The report states what we already know. Church attendance is down – median Average Sunday Attendance was 80 in 2001 and 61 in 2013. While 14% of US population is age 65 and up, 31% of the Episcopal Church is 65 and up. 45% of our congregations are served by clergy who are not full-time. Our low birth rate combined with a high death rate means we are losing the equivalent of one diocese of year in deaths over births. We make up some of those losses through transfers in from other denominations, but not at the rate we did in the past.
But that is not the whole story. As my husband’s friend from DRC reminded me, the starting place is not what WE are doing – it is what GOD is doing.
The parochial report and other church statistics have tended to focus on what we do – Sunday attendance, giving, programs for different age groups in the church. Meanwhile, GOD continues to be at work, often in ways not measured on the parochial report. God is leading us to greater collaboration, to a deeper appreciation of the ministry of all the baptized, to new configurations for worshiping communities, to greater generosity, to different models for clergy formation, and more.
One attempt to try to help us focus more on what God is doing is a resolution to develop an index of congregational vitality. This is easier said than done, I know, but it is a step in the right direction. In addition to attendance and giving, what else might we measure?

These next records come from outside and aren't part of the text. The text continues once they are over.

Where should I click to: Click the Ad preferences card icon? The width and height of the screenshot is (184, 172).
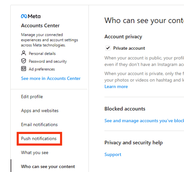point(24,69)
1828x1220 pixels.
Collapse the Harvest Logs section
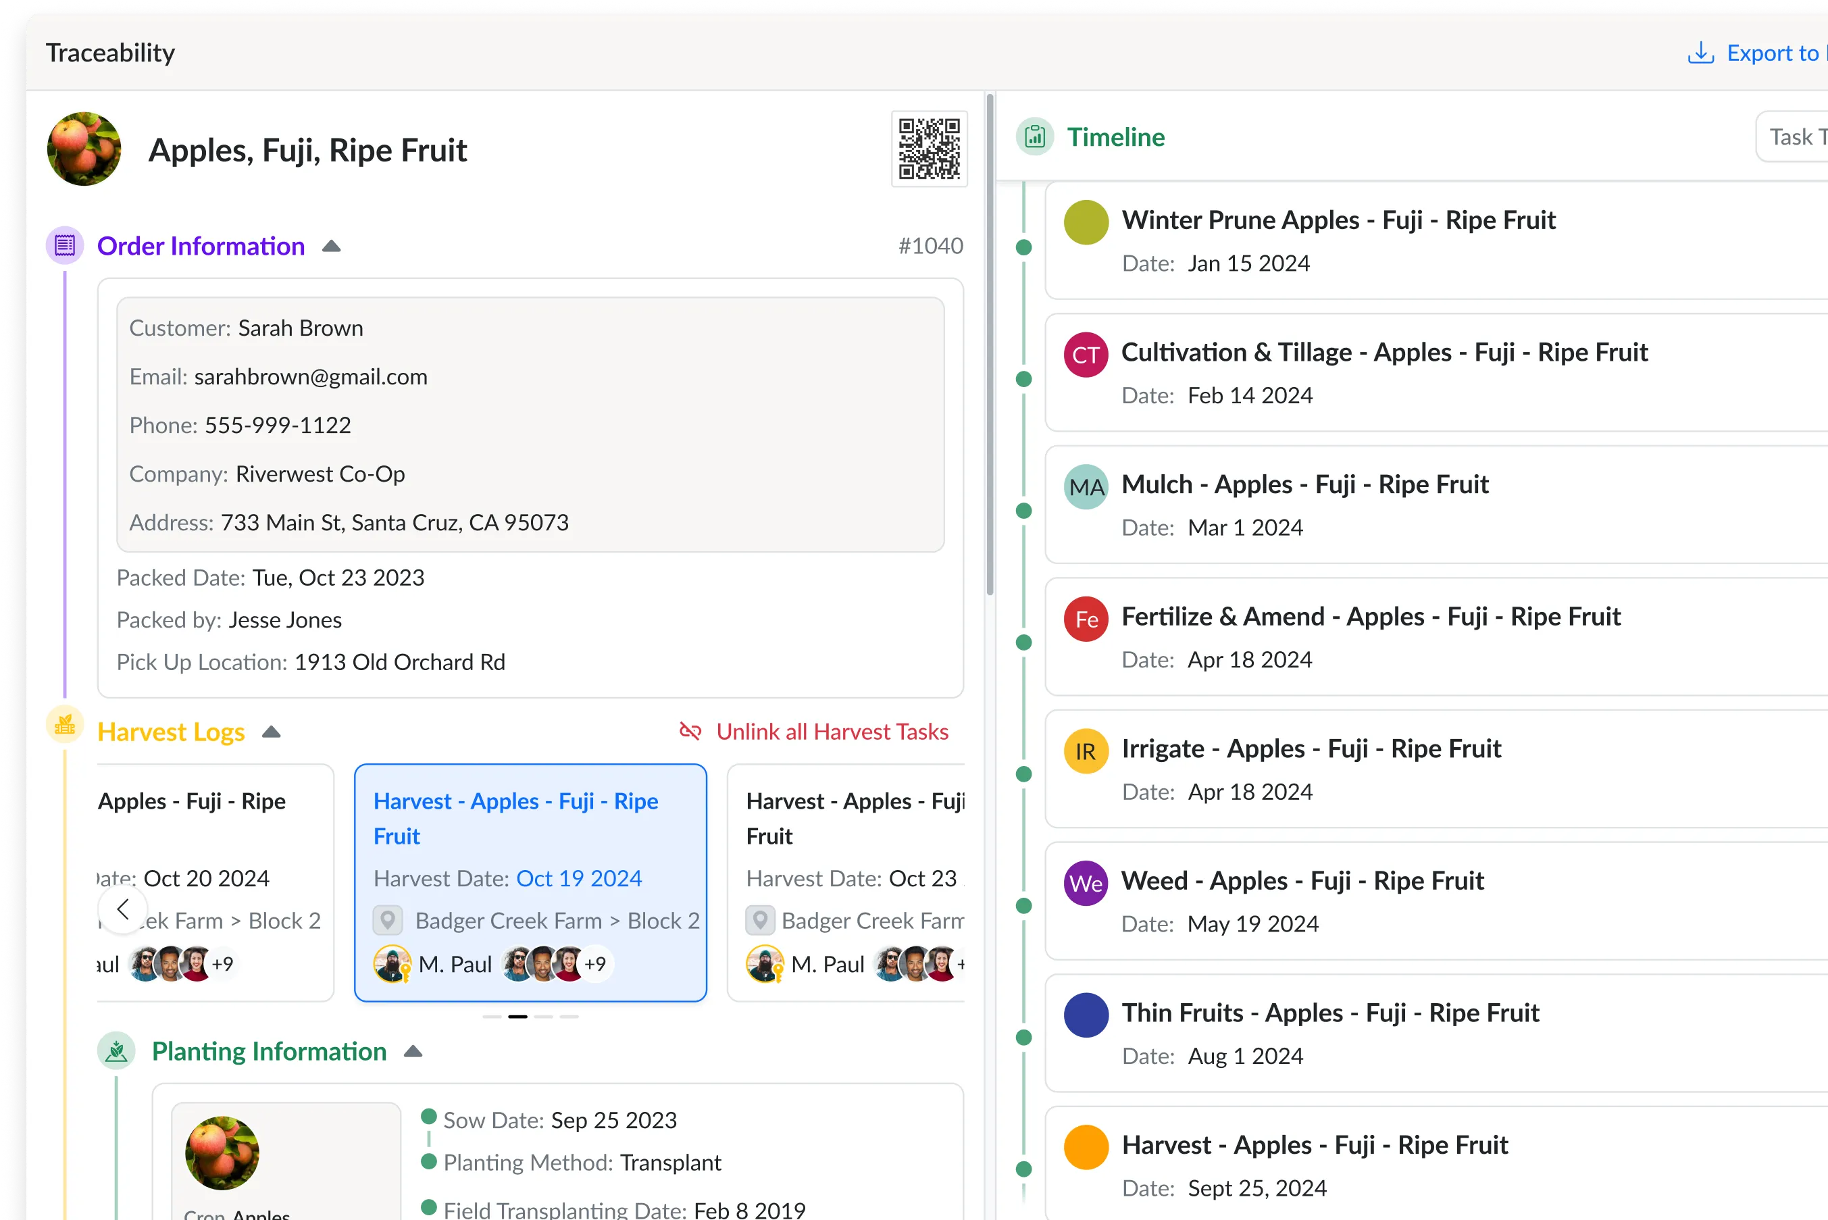pos(271,732)
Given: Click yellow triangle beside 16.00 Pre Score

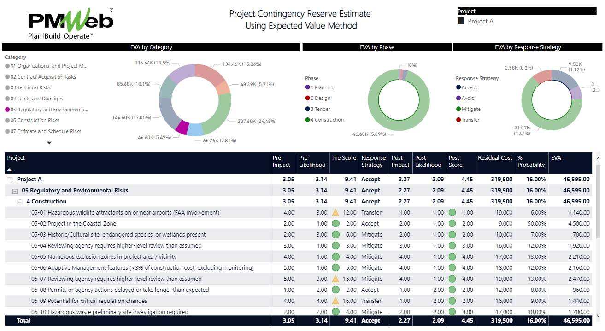Looking at the screenshot, I should (335, 301).
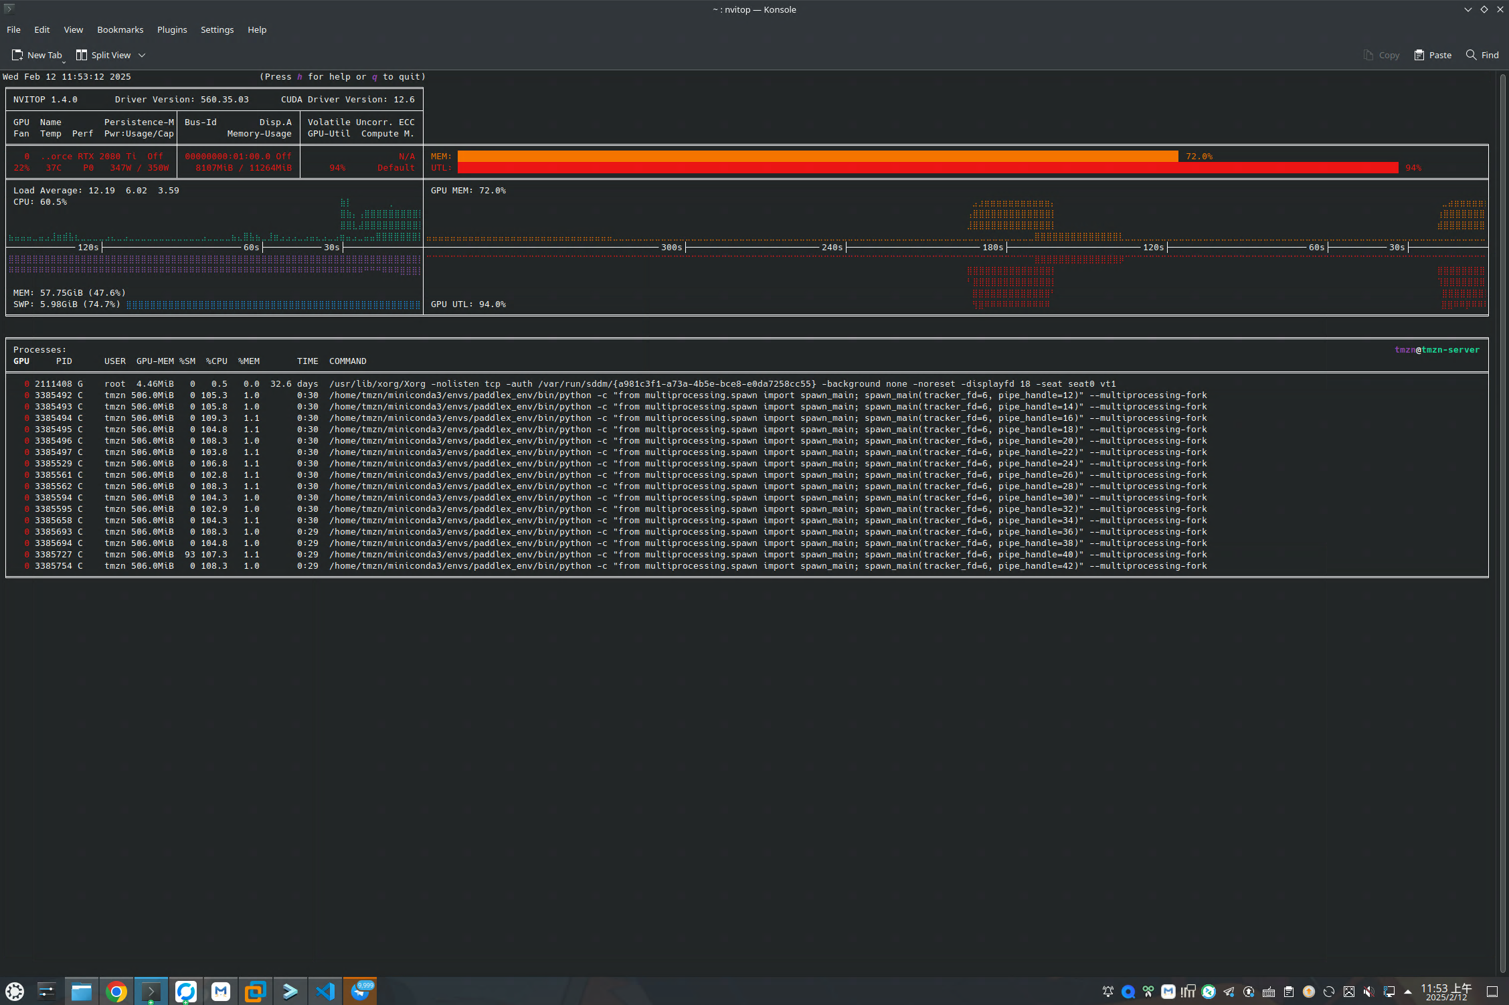Screen dimensions: 1509x1005
Task: Open Google Chrome from taskbar
Action: 116,991
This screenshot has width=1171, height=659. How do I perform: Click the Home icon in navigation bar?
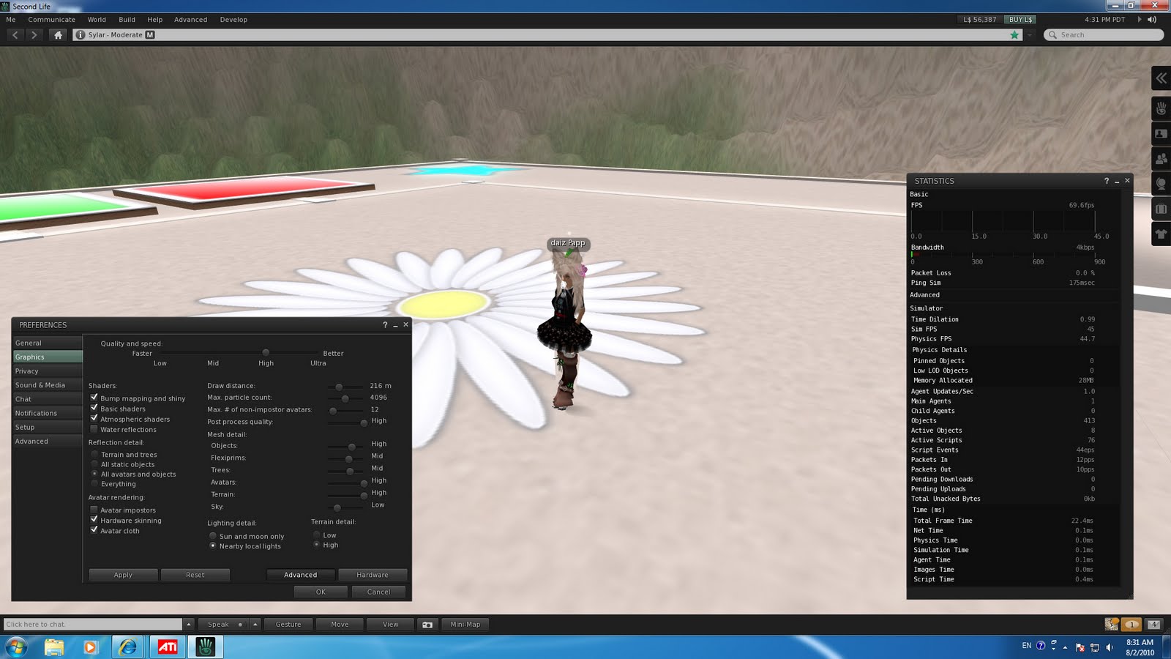[58, 34]
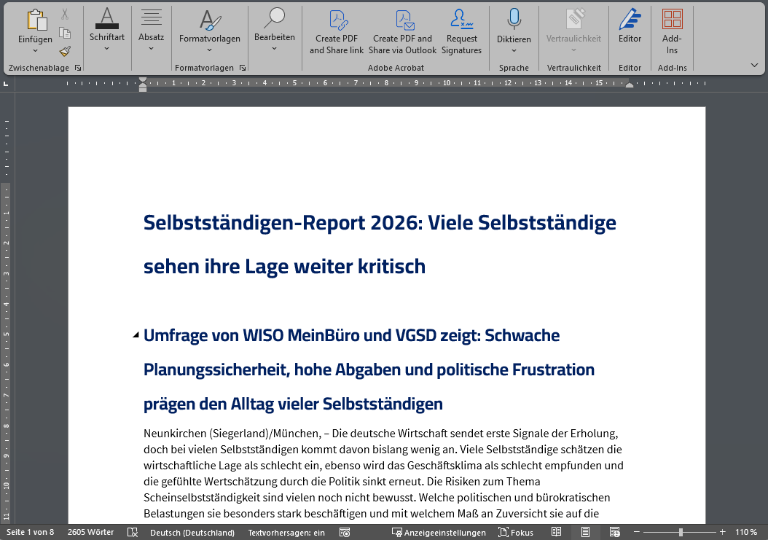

My vestry and I talked about this a few months ago. What else might we measure as signs of the life of God at work among us? We named things like adult baptisms and mature professions of faith, diversity in our worshiping community, engagement in faith formation at all ages, use of our facility by non-church groups, public witness, outreach that makes an impact, and more. I suspect most of our congregations have a story like this to tell, even if attendance and giving are declining.
It is easy in the anxiety of the moment to lose sight of what God is doing among us. The report on the state of the church reminds us –
We’re different. We’re smaller. We’re less well-to-do. We’re older. Our clergy are deployed differently and do ministry through roles that are changing. Our laity are leading in mission and congregational life. We’re connected in new ways to partner in Mission nearby and far away. We’re learning new ways to look at ourselves and new pathways to sustainability.